A Vara de Interesses Difusos e Coletivos de São Luís condenou cinco empresas a realizarem reformas urgentes em suas calçadas para garantir a acessibilidade de pessoas com deficiência ou mobilidade reduzida. A decisão, proferida pelo juiz Douglas de Melo Martins, atende a uma ação popular que denunciou o estado de abandono, desníveis e a presença de obstáculos nos passeios públicos de diferentes estabelecimentos na capital maranhense.

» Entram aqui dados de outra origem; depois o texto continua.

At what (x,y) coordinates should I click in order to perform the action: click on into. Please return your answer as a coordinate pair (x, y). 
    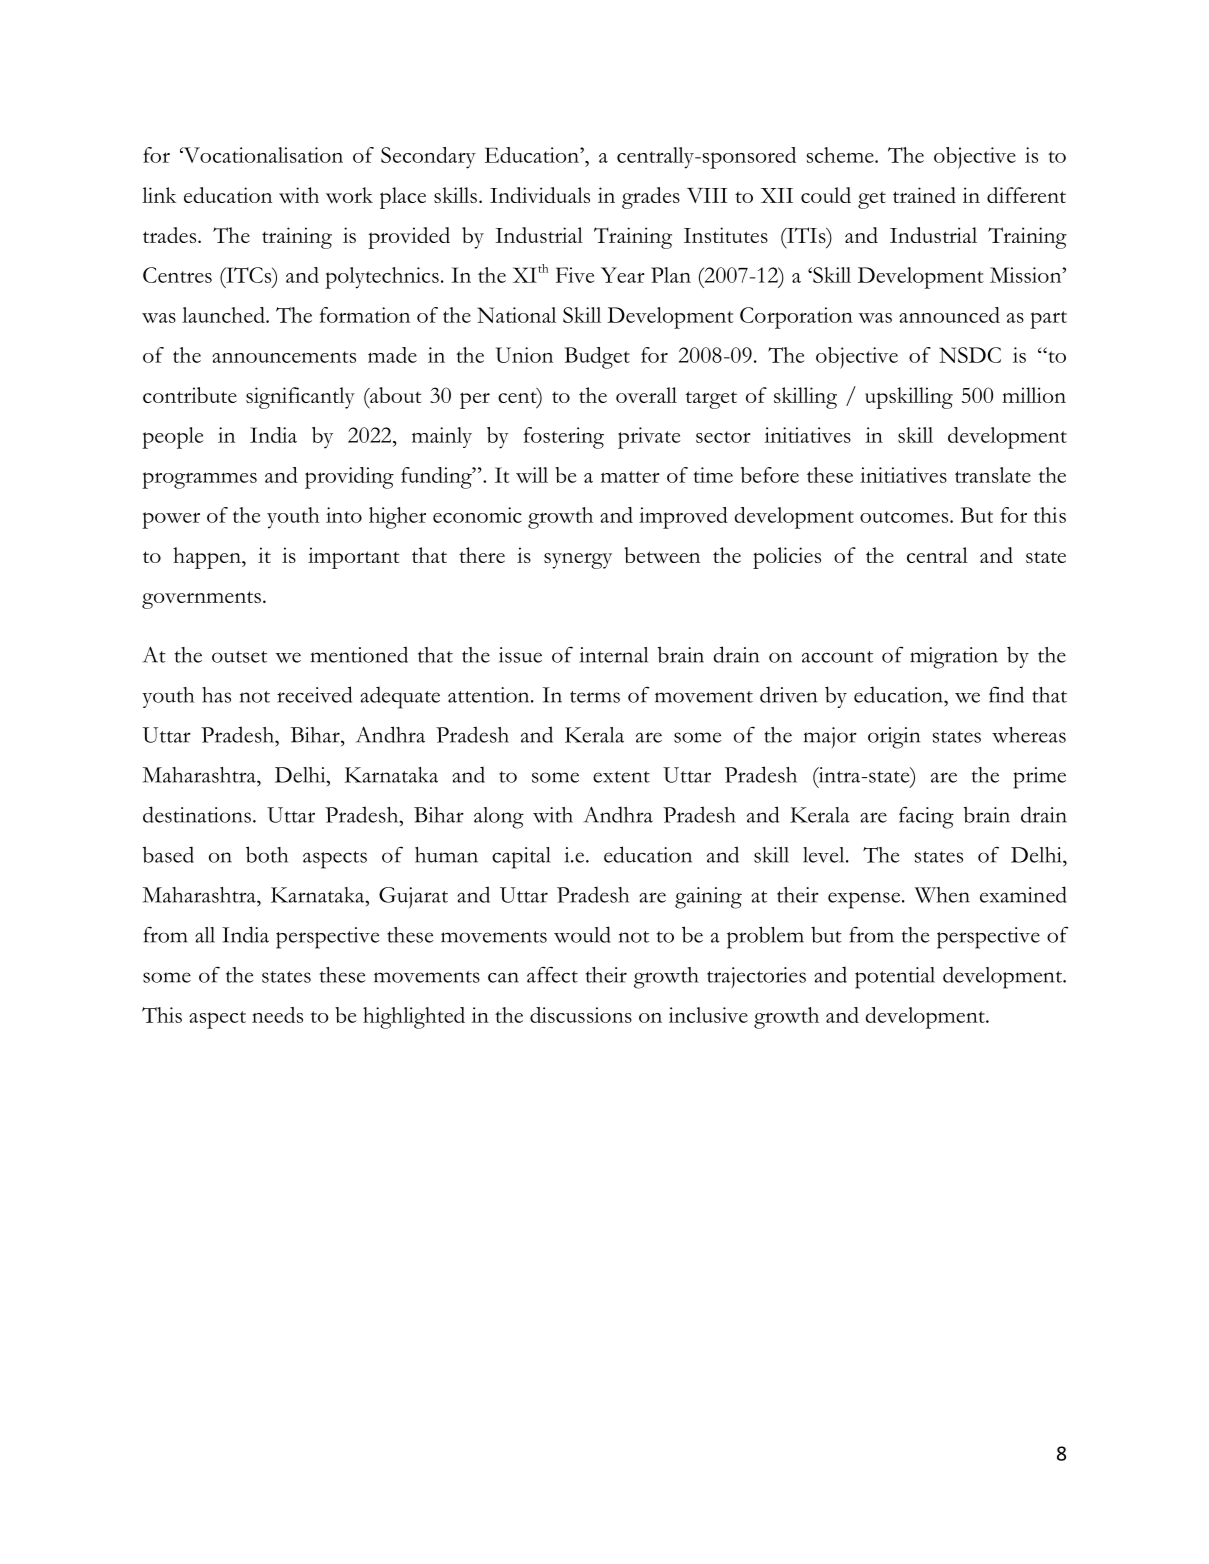
    Looking at the image, I should click on (344, 515).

As instituições condenadas — que incluem um convênio médico, uma empresa de vigilância, uma empresa de comunicação, uma distribuidora de energia e um condomínio residencial — deverão pagar, conjuntamente, o valor de R$ 1 milhão em indenização por danos morais coletivos, danos sociais e ao ambiente artificial. Um laudo pericial confirmou que as calçadas não atendem aos parâmetros da NBR 9050/2020 e das legislações municipal e federal, apresentando falhas como a ausência de piso tátil e inclinação transversal inadequada.
Além das multas e reformas, a distribuidora de energia foi especificamente ordenada a realocar postes que obstruem a passagem, garantindo uma largura livre mínima de 1,20 metro. O Município de São Luís também recebeu determinações judiciais para fiscalizar a execução das obras e realizar intervenções em áreas públicas sob sua responsabilidade, assegurando a continuidade das rotas acessíveis conforme estabelecido pelo Estatuto da Pessoa com Deficiência.